In the future more people will learn on their own and just take a free test to get a certificate! Oh and books will be free (or very cheap) with government subsidies.
Virtually all of them. Their main interest is the Federal student loan program. Vets are a special target.
> The emergency order, which takes effect Sept. 1, comes one day after the U.S. Department of Education banned ITT from enrolling new students who use federal financial aid.
I went to ITT Tech and had mixed experiences in different classes. All in all it would have been cheaper and much better for me to have attended the state university and gotten a BS rather than the two years at ITT for an associates degree.
In terms of the classes, I had some taught by really great instructors, local professionals who were great about teaching skills that companies would actually care about. I also had some totally worthless instructors. In one instance I ended up standing up in front of the class and teaching everyone - instructor included - what polymorphism is.
On the front page of the website you'll notice that Education Management Corp, University of Phoenix, Corinthian, Zenith Education, etc. are receiving an increased amount of attention.
ITT seems like an easy first place to go because of their shady rep, but I think the risk here is that well entrenched interests in will ultimately give bootcamps and other online training courses the same treatment if they start eating into the educational establishment's pie too much. We have to be careful of a slippery slope.
I don't know if they're as deserving of the vitriol. I've interviewed and worked with several people with DeVry degrees. I can't say if it's sample size or just good luck or both but I haven't been disappointed with them.

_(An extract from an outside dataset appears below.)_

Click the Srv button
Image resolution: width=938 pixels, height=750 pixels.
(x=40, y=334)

I went to DeVry. It was good. I was motivated, got through it with good grades, and had three job offers waiting for me when I graduated. Everyone in my class who graduated had at least one offer. Employers knew the reputation of the school which is why there were so many present on interview day and every graduate was offered a job. That was quite a few years ago so maybe things have changed, I don't know.
Education is a small tulip: try to compensate unfairness of life by subsidizing a flower to wed, an housing, health or education ... and here comes the bubbles fueled by the greed of a few who have had the luck of being born lucky.

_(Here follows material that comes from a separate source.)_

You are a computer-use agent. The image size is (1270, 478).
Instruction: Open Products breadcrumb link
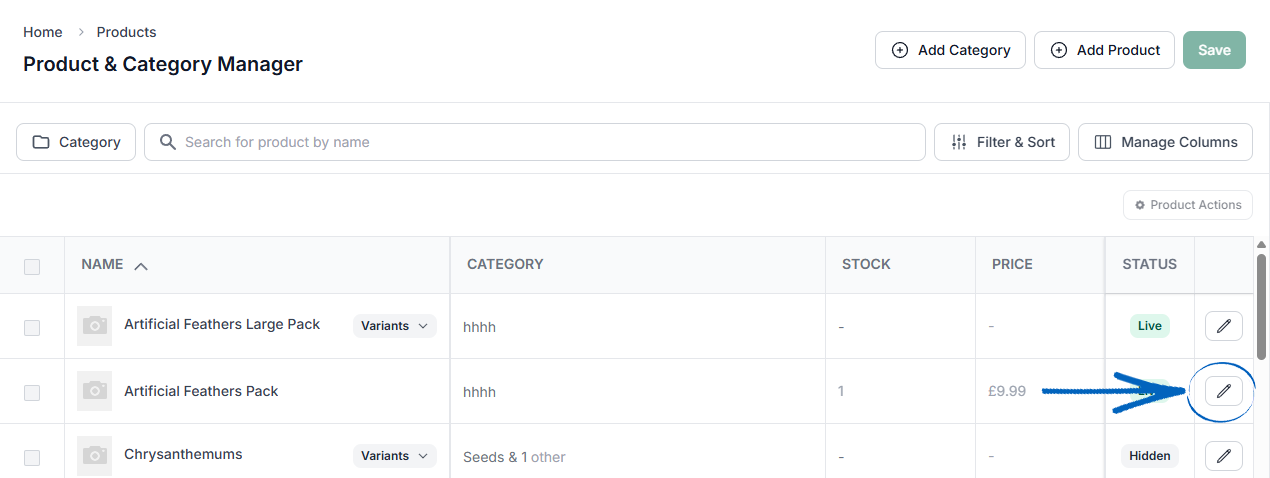click(126, 32)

In the case of tulip, it has still not be proven that wedding a girl that had an obsession for a foreign expensive flower was a good idea. And for coding neither the diploma, nor the idea of ruining yourself before either beginning to work has proven to be useful.

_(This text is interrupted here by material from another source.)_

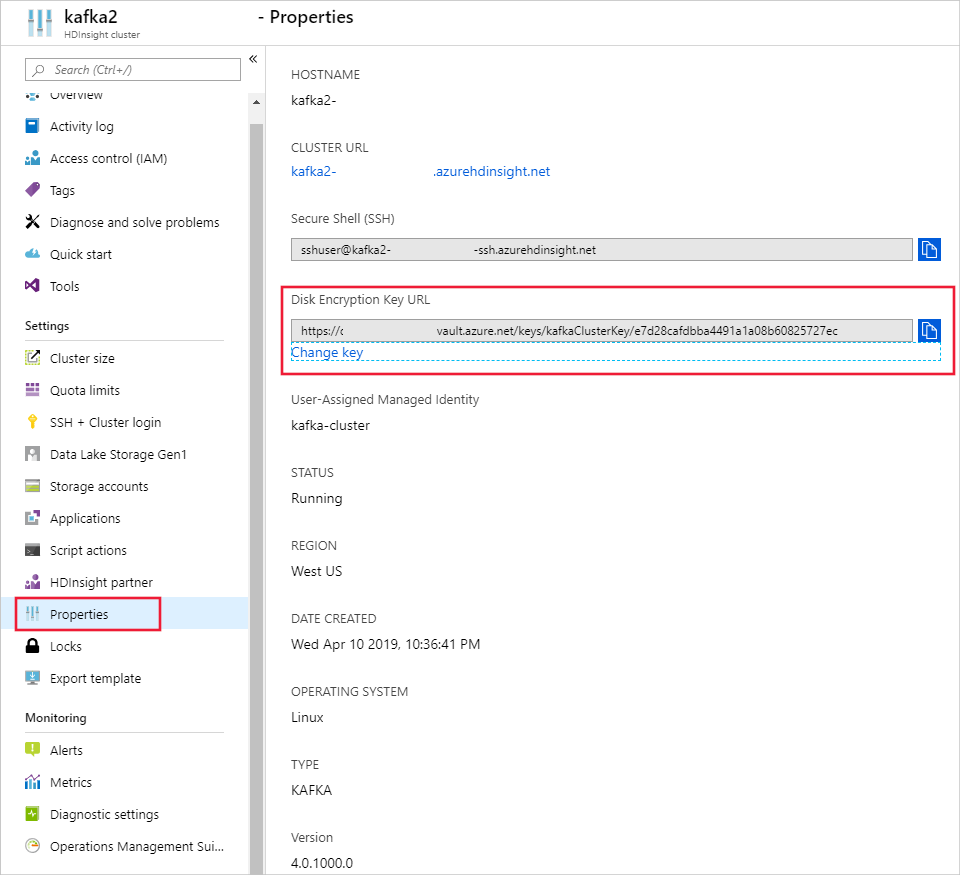Open Quick start cloud icon
The width and height of the screenshot is (960, 875).
[32, 255]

Overvalued diploma are a scam. Education is partly made of a financial bubble that takes its non-productive toll on economy. I hope Europa will begin to fire its teachers in public shcools and stop the privatization of education alike. I hate to fuel bubble with my taxes like a Dutch in the XVIIIth century.
I doubt it. Even if we wanted to waste our money there, the chances of getting a F1 visa is slim to none. Maybe there are Indians attending these schools illegally but pretty sure it's not large enough for anyone to notice. Do you have a source?
There is a con where guys looking for a usa visa get accepted at a school with no classes. i wouldnt be surprised if some for-profits did this on the side for extra cash.
Also, some foreigners just dont know any better and get conned.
1) They are expensive and rely on their students getting gov't loans,
2) They don't adequately prepare students for the work place, and
3) The teachers aren't very good.
I think those are all great reasons to not go to ITT. But, I think those reasons could also apply to a whole lot of other schools, profit, non-profit, private, and public.
Certainly, I think #1 applies to a whole lot of schools and student #2 applies to any school that has majors with poor job prospects. And I think nearly every college student has experienced #3 with at least some of their professors -- sometimes because they dont know the material well and other times because they are completely uninterested in the teaching aspect of their job.